** Exercise data follows **

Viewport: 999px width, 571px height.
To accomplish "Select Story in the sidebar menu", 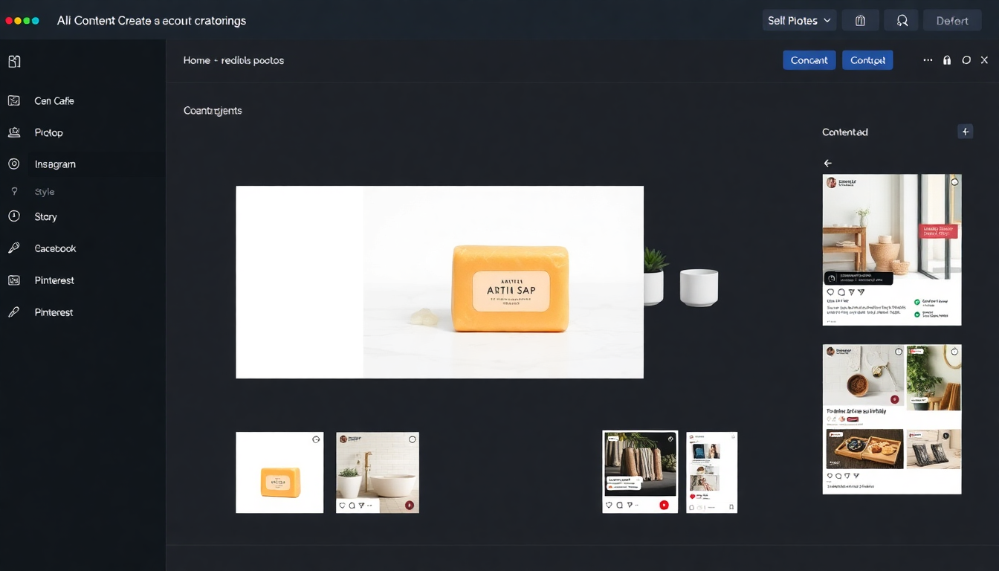I will (45, 216).
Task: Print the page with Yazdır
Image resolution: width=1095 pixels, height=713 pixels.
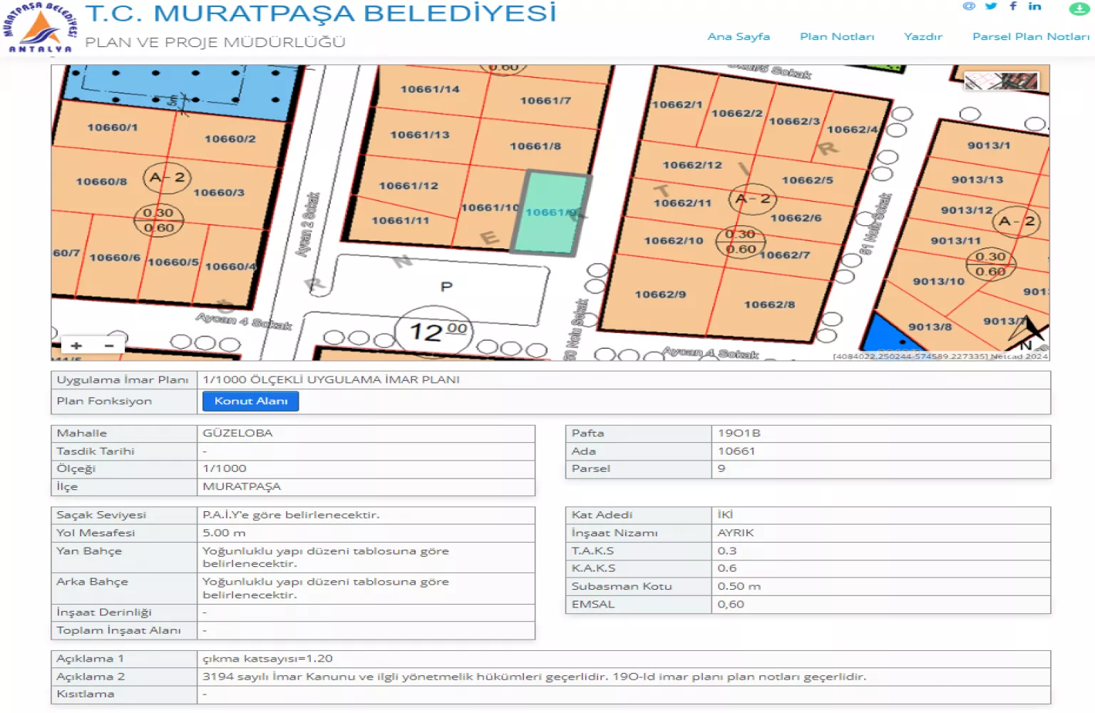Action: click(x=922, y=36)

** End of Exercise data **

What the exercise asks> Each line from the one bearing "Task: Print the page with Yazdır" through the final line of the records is to be copied exactly, and no pictures are to be included.

Result of the exercise>
Task: Print the page with Yazdır
Image resolution: width=1095 pixels, height=713 pixels.
Action: click(x=922, y=36)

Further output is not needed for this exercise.